I have given up selling my poetry books because the taxman has taken most of the little I earned. At nearly 66 I can do without filling in the self assessment forms. It just wasn’t worth it.

A polite request!

If you have read any of my poetry collections Scattered Fragments by Clare Collins, In a Dark Tower or At the Kitchen Sink and Everyday poems to be found on Amazon I would appreciate some honest reviews. Thank you. Please note some of the Kindle covers have been changed.  


Damaged. Part 2

Since then I have, metaphorically speaking, slithered upon my belly in the mud. Clawed my way up mountains and fallen back down into the smallest claustrophobic potholes. I have dwelt in a dark tower and am presently clinging to the sheerest mountain face you can imagine. Amongst the deep depression and anxiety there have been events that have caused me to surface. Lately I have found out that it’s true what they say that whatever affects you mentally affects you physically. 

Before “things” went wrong I used to think I was strong. I wasn’t, I was numb and in denial. I didn’t recognise it and I could not let out my feelings, being afraid of my feelings and what they might do. My “strength” was total pretence. I had I thought self-esteem that I had built myself, I thought I was a grown up. I couldn’t understand one of my colleagues who was either boasting or seeking reassurance. I do now. I wasn’t a grown up I was a child. I still am at aged 64. I didn’t know why I couldn’t be stronger …..

Damaged. Part 1

My world imploded in 1996. Everything went horribly wrong at the school where I was teaching. OFSTED were due to come in and an audit took place. The Head went off sick and it was discovered that the deficit we were in was twice as much as had been thought. I was left in charge for a while, a big mistake for me. I was ambitious, my children were getting older and I thought would soon leave the nest and I believed a career would fill the hole that was already opening in my heart.  A big mistake as I was actually sacrificing my relationship with my children. My son was ill and I had been offered compassionate leave. I should have taken this, but no I had stubbornly carried on, going home at lunch times to check he was alright. The school was not far away. He was not alright because there is very little that can be done for M.E. I was conscientious with my work often staying up until midnight, but I neglected myself and my health. By the time the inspection came round I was fit for nothing. This sounds like an excuse it isn’t meant to be it is a matter of fact. I cannot say too much because it’s on,”pink paper.” Suffice it to say OFSTED made a few of us scapegoats and the school was put into Special Measures. It received a P.I.G. That is a Post Inspection Grant. A few months before I had attended a course by the Inspection Team where they had said, “Don’t be afraid to experiment and try something new.” In my naivety I did and it was a disaster. I like to think my P.E. lesson was pretty good though, but because it looked perfect and went very smoothly I was accused of showing the children nothing new. These were pupils aged four to five, well behaved, compliant and no accidents happened- my main concern whilst working in the gym! I believe I was teaching them something important – how to land properly. 

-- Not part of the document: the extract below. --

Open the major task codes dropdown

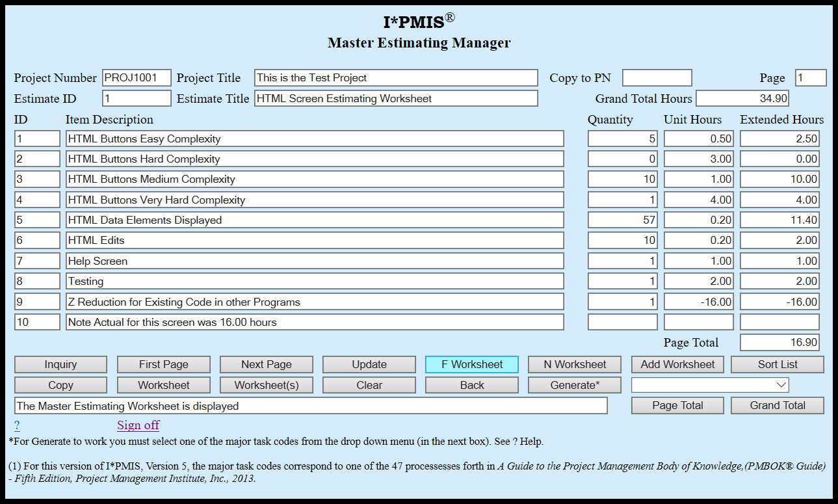click(709, 384)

Being part of the management team I was involved in writing the improvement plan this involved long meetings with Governors of which I was one. Working until 11 at night during the week and also having to write extensive lesson plans at weekends and then teaching in the day. I started to seriously neglect myself and was not even taking a break at break times, not having a drink and very little to eat. Perhaps punishing myself. I was even involved in the board who interviewed for a new Head. I felt ill during the interviewing and had a “funny” turn and told no one. Everyone was re- inspected. HMI came in. Then County- they left me until last I became more and more anxious. My job description became longer and longer. I didn’t feel I could actually teach properly because I was too tired. I had been too tired during OFSTED in all truth. As it was I had always suffered from a migraine on the first day back of every term. I began to get panic attacks, I’d had a few before and became very depressed, although I didn’t really know that’s what it was. I went to see the mental health nurse I told her that at times I would be happy not to wake up in the morning. Her reply was, ” You don’t need to see a professional.” 

In 1996 I had to have a minor surgical procedure. I had a bit of time off, I then felt worse and worse. My mother and her husband had moved nearby and she would walk her dog passed my window. I would hide because I didn’t want her to know. I didn’t know why. I went to see my doctor and got some more time off. Then some more. The new Head didn’t like it, why would they? Less than six months later I resigned. There was something I didn’t understand why was it that most of my colleagues were able to continue, but I had fallen to pieces?

More to follow…..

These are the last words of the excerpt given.